Matthew Melt glared along the cracked sidewalk. “I remember the houses being whiter.”
“I suppose you remember the grass being greener,” replied the orange and black individual, without expression.
Matthew glared at Mohankle. The parchment with the spell on it had not been inexpensive, the ingredients for a potion not easy to find. But the chance to slip fifty years back in time and look over his home town should have been worth the trouble. First off, though, he had expected a guide just a little more impressive than this multicolored individual in a cheerleader outfit from Matthew’s old high school.
When Mohankle had finished materializing out of the cloud of steam, Matthew had demanded, “If only I can see you, why bother with that rig?”
Mohankle had met Matthew’s hauteur with his own. “How do you know it’s not what I wear all the time? Let’s get on with it.” A spirit from the beyond should have shown a little more respect, he thought, particularly on finding out that one had been summoned by the famous Matthew Melt.
Still, he felt he could put up with it, just to put the finishing touches on his memoirs. Lafayette had been a sad shock to him, though. The wonderful stores downtown were a little cheap and tawdry to his older eyes, the school a shabby matter with battered textbooks and antique seats, his parents’ house a dingy place whose massive front stairs seemed to have been replaced with short concrete steps.
What he had mainly come back to see, though, was the source of his discontent. “I haven’t seen one sign of greatness so far,” he muttered, mainly to himself.
Mohankle shrugged. “Keep watching. It has to be there.” His voice, though, showed just a mite of disbelief. Matthew glared at him again, and then at the boys across the street.
All he had wanted to add to his notes was testimony to the blindness of his neighbors. They had somehow failed to see, throughout his youth, the aura of future greatness that radiated from everything the young Matthew Melt did. He had wanted to see for himself what a great man looked like in childhood, and point out the hints that somehow his whole family and neighborhood had missed.
Young Matthew had taken some hunting. Finally, though, here the boy was in shabby, cramped (it was a lot bigger in Matthew’s recollections) Garry Park, playing “Airplanes”, a game which had always appealed to him for its strategy and timing but which from across the street seemed to involve mainly making a lot of noise.
He watched himself trip and fall into a puddle. “Doesn’t seem to be so bright,” Matthew muttered, watching him splash the mud onto Kevin and Kim.
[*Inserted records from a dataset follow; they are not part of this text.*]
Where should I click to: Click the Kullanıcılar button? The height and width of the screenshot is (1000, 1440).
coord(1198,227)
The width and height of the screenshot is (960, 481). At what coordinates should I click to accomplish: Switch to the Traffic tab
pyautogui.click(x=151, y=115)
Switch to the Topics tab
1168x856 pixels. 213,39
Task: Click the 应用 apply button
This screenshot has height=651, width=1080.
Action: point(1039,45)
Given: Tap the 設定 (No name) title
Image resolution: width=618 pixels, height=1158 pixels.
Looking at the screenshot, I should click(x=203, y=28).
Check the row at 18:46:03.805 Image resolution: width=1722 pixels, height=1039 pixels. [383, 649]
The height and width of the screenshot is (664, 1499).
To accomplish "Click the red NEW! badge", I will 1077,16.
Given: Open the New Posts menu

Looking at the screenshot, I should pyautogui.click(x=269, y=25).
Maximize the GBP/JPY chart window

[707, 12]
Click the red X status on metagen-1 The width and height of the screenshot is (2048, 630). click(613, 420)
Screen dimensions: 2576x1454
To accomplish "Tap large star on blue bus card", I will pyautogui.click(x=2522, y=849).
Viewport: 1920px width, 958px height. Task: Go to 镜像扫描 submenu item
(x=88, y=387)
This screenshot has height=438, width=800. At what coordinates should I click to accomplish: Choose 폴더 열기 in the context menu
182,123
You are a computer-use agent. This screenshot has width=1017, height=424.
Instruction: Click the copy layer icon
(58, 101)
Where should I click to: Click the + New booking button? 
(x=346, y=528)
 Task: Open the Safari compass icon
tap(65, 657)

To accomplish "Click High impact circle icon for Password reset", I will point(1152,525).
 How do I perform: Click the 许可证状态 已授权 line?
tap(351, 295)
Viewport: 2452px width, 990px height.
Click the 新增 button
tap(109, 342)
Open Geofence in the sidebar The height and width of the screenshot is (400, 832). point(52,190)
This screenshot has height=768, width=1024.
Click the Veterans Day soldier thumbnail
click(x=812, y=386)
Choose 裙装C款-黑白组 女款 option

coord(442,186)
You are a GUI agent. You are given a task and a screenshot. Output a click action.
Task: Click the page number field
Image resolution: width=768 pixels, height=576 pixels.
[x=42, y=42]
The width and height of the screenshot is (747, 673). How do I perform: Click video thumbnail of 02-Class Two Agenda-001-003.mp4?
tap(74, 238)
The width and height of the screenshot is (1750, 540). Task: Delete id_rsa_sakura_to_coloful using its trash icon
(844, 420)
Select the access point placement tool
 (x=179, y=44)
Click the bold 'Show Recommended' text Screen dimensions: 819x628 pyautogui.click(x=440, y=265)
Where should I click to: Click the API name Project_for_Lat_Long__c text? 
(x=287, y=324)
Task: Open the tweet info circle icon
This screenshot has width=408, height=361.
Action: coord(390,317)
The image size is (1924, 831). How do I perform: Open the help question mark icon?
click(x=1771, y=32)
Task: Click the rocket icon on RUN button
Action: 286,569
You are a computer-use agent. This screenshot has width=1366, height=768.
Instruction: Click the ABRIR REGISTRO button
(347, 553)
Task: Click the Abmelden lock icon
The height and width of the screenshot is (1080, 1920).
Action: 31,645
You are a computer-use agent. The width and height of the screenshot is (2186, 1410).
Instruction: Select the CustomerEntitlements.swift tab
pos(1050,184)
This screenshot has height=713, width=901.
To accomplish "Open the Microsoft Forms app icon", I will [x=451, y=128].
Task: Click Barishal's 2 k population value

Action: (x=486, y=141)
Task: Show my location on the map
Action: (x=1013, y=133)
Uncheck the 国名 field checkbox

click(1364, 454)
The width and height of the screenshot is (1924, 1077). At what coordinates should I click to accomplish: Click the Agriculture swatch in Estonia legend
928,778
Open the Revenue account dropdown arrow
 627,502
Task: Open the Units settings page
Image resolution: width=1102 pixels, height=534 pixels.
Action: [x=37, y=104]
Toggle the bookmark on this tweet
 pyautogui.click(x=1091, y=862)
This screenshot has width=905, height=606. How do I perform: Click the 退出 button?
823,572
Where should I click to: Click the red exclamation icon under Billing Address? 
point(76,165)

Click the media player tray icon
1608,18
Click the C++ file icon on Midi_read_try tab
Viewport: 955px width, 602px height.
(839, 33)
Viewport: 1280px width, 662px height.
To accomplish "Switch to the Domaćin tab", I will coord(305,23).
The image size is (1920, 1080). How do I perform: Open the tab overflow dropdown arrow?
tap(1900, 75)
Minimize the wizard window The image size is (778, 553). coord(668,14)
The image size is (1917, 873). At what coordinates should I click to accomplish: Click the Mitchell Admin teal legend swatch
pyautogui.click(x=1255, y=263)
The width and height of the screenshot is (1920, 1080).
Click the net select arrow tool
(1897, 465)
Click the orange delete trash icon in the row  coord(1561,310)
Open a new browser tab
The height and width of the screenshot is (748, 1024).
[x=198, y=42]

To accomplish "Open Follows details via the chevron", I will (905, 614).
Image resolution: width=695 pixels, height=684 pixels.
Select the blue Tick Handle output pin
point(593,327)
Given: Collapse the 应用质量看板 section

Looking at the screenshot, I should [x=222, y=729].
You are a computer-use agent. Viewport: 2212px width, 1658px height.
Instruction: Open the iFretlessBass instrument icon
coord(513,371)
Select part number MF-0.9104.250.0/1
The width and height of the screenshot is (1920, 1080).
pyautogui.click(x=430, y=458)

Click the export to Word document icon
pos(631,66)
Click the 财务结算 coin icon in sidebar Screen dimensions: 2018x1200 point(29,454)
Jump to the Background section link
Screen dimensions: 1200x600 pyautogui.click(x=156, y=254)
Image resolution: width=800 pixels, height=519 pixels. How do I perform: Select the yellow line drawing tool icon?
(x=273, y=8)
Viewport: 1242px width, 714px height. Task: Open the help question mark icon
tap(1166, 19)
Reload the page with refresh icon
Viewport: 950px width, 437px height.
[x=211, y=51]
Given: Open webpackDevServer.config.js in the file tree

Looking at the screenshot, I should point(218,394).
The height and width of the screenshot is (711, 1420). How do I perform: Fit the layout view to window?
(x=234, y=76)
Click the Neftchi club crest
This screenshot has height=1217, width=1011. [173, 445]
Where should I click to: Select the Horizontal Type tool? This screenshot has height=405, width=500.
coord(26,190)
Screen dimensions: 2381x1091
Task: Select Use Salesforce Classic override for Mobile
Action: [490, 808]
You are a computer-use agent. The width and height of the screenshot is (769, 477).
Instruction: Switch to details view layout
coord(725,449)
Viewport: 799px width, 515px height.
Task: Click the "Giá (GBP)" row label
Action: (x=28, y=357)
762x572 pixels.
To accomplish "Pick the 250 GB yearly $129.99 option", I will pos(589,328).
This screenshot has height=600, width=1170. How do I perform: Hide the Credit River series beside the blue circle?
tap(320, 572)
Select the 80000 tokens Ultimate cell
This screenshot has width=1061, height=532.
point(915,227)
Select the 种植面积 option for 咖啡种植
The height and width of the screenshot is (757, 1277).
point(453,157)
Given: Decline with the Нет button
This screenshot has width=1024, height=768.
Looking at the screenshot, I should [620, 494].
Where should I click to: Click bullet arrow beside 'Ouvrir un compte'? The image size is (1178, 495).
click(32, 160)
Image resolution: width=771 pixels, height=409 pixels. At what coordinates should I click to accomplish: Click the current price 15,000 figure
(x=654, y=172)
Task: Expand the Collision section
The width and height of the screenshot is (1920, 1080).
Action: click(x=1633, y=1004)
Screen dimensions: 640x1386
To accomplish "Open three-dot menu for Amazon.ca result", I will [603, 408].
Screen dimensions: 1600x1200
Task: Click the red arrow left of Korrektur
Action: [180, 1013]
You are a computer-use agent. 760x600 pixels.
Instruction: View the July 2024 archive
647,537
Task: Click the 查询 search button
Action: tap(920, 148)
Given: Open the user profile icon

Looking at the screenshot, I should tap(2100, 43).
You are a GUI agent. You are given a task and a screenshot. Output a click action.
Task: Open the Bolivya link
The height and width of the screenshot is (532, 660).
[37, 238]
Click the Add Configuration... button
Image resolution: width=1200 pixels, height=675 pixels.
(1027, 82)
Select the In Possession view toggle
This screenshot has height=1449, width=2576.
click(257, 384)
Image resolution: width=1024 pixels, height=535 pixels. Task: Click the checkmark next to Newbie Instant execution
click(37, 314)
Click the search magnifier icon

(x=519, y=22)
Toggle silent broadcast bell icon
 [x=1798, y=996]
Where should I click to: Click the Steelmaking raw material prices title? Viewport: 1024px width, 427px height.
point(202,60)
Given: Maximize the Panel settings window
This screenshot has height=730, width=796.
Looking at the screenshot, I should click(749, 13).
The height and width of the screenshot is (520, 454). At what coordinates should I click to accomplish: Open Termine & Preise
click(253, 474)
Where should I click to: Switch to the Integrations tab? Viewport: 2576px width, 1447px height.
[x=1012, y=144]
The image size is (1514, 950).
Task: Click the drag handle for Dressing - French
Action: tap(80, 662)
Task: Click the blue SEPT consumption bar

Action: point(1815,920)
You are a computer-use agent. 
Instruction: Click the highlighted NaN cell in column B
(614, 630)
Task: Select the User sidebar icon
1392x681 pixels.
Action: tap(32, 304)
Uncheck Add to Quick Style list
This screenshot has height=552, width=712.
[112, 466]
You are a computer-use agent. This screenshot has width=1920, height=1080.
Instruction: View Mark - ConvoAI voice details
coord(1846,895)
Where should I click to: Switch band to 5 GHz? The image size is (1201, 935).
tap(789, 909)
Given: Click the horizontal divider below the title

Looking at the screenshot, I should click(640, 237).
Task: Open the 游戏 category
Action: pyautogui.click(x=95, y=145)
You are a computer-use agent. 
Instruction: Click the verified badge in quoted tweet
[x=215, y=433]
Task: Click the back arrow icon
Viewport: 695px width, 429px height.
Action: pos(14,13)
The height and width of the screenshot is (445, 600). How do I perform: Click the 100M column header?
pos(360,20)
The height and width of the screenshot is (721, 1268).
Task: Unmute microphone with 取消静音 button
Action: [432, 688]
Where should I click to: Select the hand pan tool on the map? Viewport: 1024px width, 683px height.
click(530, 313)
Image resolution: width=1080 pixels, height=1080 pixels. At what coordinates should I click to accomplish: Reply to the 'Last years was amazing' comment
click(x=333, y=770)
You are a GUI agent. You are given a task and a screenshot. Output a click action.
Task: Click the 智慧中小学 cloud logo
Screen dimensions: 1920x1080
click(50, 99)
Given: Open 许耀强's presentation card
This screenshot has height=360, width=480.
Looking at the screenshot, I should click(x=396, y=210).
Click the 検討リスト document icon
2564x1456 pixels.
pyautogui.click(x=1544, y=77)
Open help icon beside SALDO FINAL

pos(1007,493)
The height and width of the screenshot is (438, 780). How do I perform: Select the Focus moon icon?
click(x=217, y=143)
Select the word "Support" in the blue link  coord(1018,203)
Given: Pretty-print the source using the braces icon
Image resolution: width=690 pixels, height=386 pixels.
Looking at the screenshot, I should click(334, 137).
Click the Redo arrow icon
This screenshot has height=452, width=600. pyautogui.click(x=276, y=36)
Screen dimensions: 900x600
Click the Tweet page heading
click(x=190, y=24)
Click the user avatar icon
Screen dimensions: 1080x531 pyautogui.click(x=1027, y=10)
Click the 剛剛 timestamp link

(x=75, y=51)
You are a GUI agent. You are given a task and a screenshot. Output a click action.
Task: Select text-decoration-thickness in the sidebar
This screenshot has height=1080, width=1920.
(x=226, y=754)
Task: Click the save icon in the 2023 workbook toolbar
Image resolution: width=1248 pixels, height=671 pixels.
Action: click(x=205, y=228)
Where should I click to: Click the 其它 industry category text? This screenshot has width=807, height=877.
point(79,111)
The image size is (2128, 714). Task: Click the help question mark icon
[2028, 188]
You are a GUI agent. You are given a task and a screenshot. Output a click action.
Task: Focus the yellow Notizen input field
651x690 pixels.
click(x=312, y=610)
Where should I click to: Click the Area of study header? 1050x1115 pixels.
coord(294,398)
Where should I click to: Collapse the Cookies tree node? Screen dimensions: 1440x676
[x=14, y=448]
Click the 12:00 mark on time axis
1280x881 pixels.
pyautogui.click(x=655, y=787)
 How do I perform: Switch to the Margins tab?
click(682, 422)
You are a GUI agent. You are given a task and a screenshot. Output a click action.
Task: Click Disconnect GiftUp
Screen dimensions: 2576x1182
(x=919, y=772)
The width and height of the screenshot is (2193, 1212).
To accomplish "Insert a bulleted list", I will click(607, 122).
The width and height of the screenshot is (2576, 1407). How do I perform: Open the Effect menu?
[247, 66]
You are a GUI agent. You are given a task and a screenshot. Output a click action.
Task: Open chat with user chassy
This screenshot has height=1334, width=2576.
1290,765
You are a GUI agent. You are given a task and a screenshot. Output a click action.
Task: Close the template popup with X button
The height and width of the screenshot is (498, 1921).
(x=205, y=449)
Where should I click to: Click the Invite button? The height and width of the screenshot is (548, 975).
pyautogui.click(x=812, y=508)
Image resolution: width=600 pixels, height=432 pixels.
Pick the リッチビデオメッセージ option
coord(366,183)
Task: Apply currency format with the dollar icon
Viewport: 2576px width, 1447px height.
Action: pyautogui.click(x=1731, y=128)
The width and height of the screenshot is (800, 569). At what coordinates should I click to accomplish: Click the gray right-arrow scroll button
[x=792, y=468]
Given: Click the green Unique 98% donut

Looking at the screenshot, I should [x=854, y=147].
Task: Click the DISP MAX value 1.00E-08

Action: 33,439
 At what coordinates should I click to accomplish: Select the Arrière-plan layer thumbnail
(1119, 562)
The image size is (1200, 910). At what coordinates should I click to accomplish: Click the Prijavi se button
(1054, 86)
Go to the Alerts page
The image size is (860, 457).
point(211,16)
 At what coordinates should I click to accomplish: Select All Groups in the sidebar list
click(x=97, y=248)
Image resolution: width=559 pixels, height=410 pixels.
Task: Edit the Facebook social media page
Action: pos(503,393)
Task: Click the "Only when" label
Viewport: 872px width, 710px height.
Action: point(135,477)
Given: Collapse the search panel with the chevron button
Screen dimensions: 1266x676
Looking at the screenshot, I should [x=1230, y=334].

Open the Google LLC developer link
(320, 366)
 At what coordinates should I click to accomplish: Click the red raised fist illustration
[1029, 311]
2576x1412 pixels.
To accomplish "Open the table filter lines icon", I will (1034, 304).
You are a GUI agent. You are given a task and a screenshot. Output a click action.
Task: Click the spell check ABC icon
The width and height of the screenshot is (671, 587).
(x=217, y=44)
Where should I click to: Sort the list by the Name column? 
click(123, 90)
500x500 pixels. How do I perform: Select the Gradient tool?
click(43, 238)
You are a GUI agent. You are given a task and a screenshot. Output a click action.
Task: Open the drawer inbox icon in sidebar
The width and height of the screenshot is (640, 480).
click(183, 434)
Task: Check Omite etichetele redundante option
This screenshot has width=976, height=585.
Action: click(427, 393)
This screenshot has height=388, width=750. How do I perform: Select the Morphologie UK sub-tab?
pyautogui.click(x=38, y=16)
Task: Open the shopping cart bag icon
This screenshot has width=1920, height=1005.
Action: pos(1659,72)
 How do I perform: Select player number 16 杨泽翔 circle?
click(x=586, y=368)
“You weren’t, actually.” Next time, Matthew thought, he’d call up an otherworldly spirit with a sense of respect, or at least less sensitive hearing.

“It isn’t!” he snapped. “You’ve brought me to the wrong place.” He thought about this. “That’s it! This is one of those alternate universes, where things were different. It’s someone else’s past! The railroad didn’t bring the line through Lafayette in this universe. That’s why it’s so small, and the school’s so underfunded. I didn’t get the same schooling. Miss Schmidt probably didn’t teach grade school in this universe, and I grew up….” He pointed at the grubby boy in the park. “Like that!”
Young Matthew, dodging the mud thrown back at him by Kim, ran out into the street. A Corvette came around the corner much too fast.
Seeing himself lying in the roadway, blood spurting, whiny voice pleading to be told what happened, Matthew’s reaction was one of triumph.
He jumped up, hand outstretched. “That proves it! That didn’t happen! The car missed me!”
Mohankle had also risen from the bench. “Because you weren’t distracted by the fat old man ranting to himself across the street.”
“Ha!” Matthew shook a finger at the boys clustered around the boy, who had stopped whining. “But that would mean I never grew up to be…wait!” The finger he was pointing looked a bit transparent.
“This is actually your own past,” said Mohankle. “Now.”
The words lingered longer than the mouth that uttered them “That’s silly!”
“True,” said Mohankle, now alone on the sidewalk. “Very silly.” And, with a nod, he vanished.